Unterricht im Schichtbetrieb: Die Schulen im Land sollen Pläne erarbeiten, um nach den Pfingstferien in einem rollierenden System allen Schülern Präsenzunterricht zu erteilen. Das kündigte Kultusministerin Susanne Eisenmann (CDU) gestern an.

Geplant sei eine Mischung aus Präsenzphasen und Heimunterricht. Beides solle „verzahnt werden“. Zudem sind die Schulen aufgerufen, für Schüler aller Jahrgangsstufen, die zuletzt nicht erreicht wurden, Lerngruppen vor Ort einzurichten. Auch die Notbetreuung für Kinder der Klassen 1 bis 7 solle weiterlaufen.

Seit dieser Woche haben Jugendliche, die vor Prüfungen stehen, wieder eingeschränkten Präsenzunterricht. Ab 18. Mai sollen dann die Viertklässler anfangen, an weiterführenden Schulen weitere Stufen.
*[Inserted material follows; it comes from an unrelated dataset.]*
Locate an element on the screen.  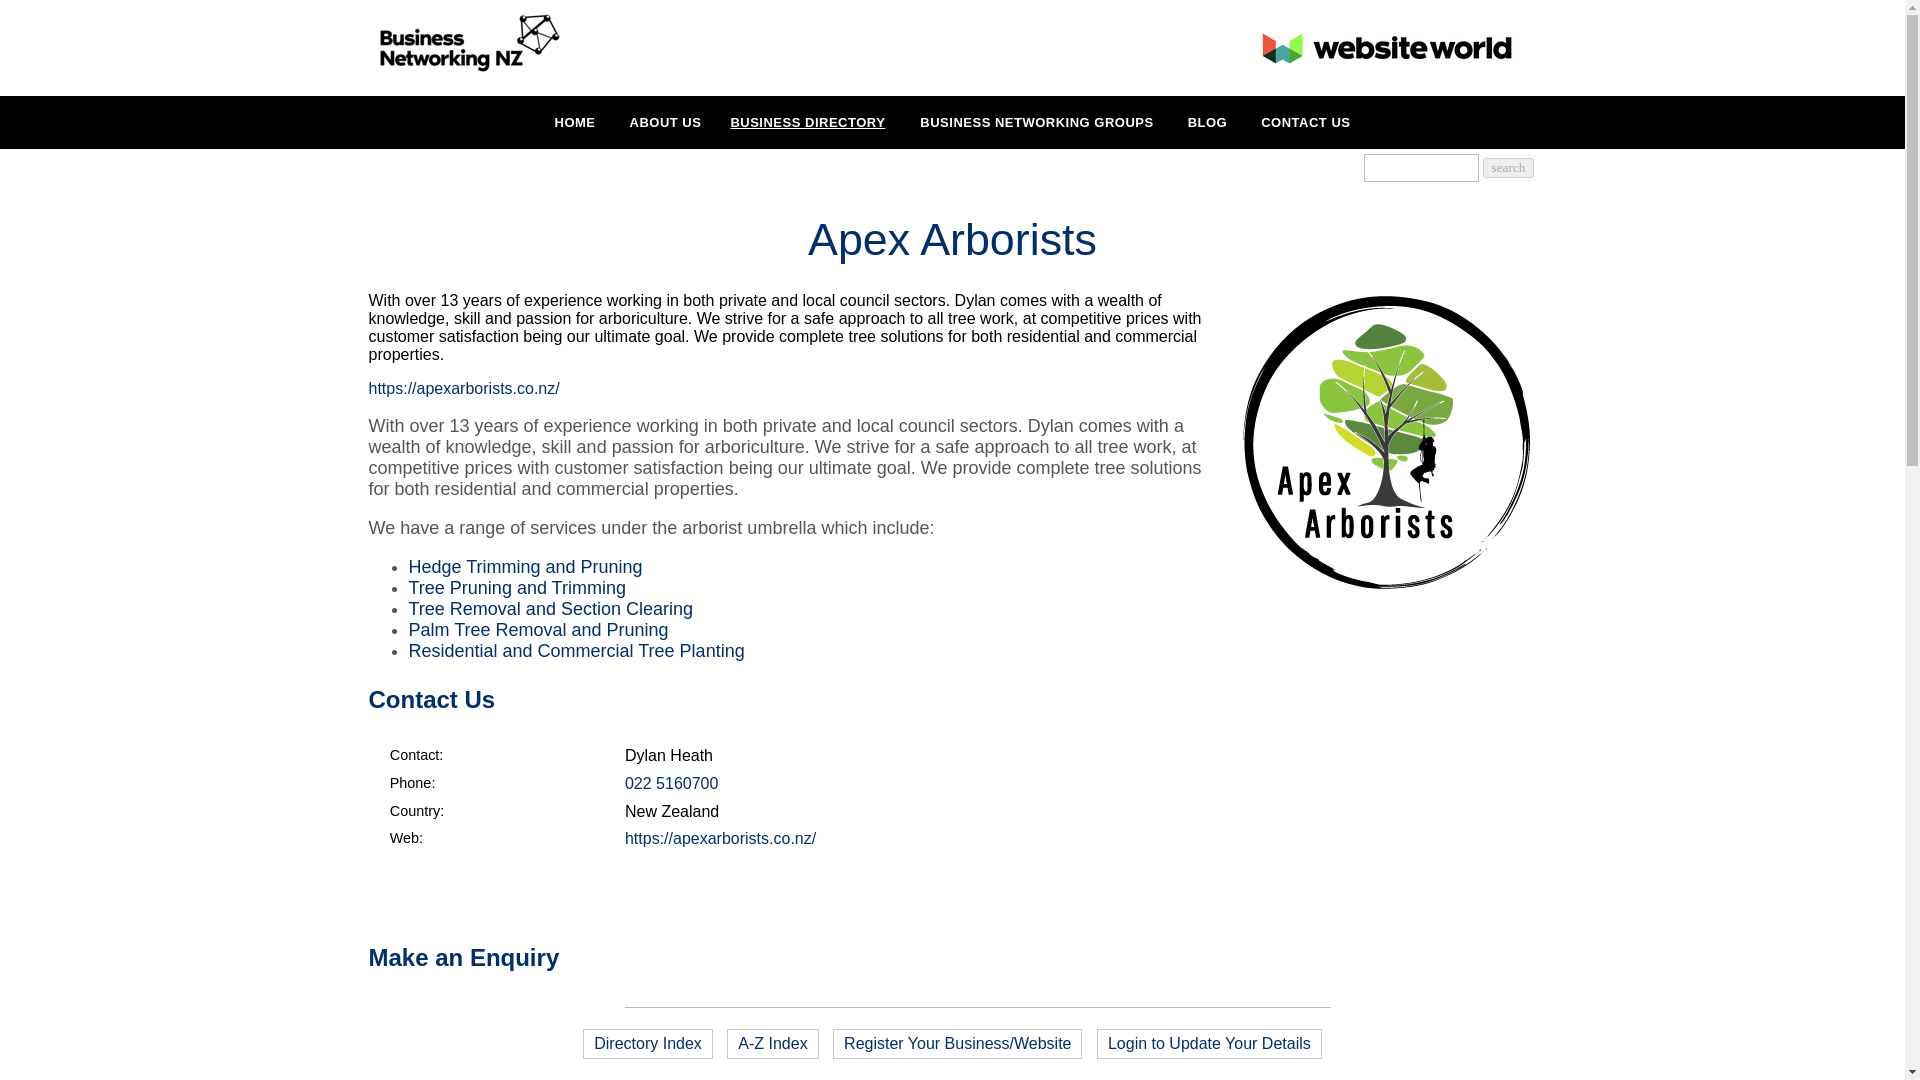
Tree Removal and Section Clearing is located at coordinates (549, 608).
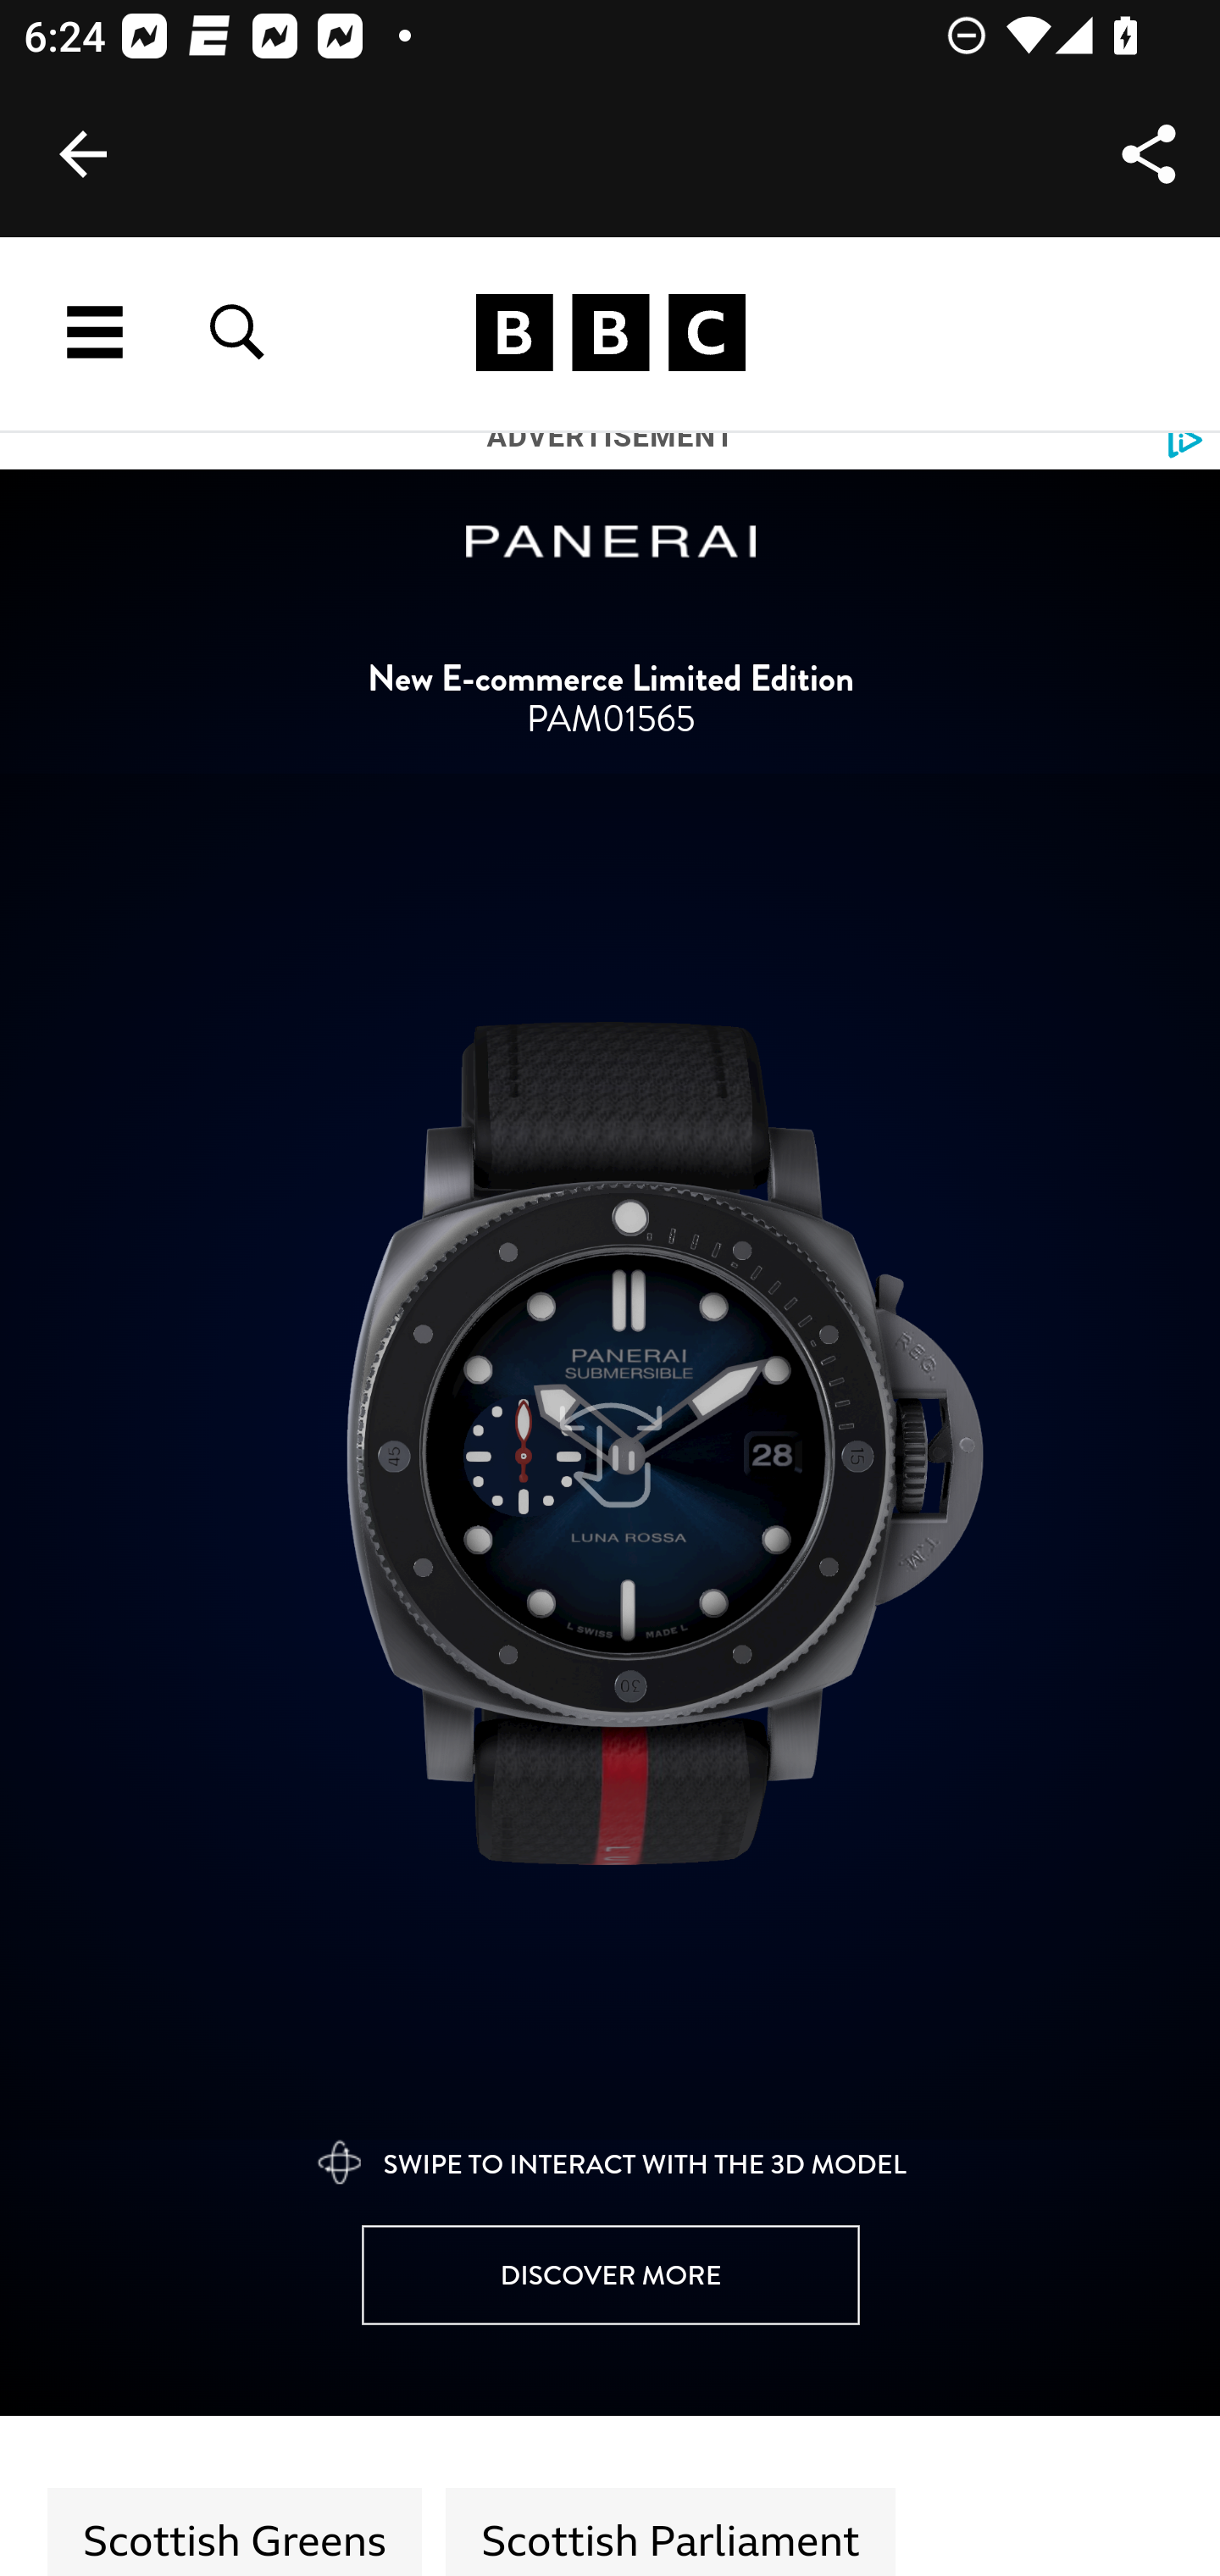 Image resolution: width=1220 pixels, height=2576 pixels. I want to click on Scottish Greens, so click(236, 2532).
Die genauen Abläufe sollen die Schulen  organisieren.

Nach Pfingsten soll dann ein wöchentlich wechselnder Schichtbetrieb für alle Jahrgangsstufen starten: An Grundschulen sollen in einer Woche Erst- und Drittklässler kommen, in der nächsten Woche die Zweit- und Viertklässler. Für weiterführende Schulen sieht der Rhythmus so aus: Die schon gestarteten Prüflinge bleiben dauerhaft vor Ort. Im wöchentlichen Wechsel gesellen sich die Klassen fünf und sechs, dann sieben und acht, schließlich neun und zehn dazu. Wer gerade nicht an der Schule ist, bekommt Fernunterricht.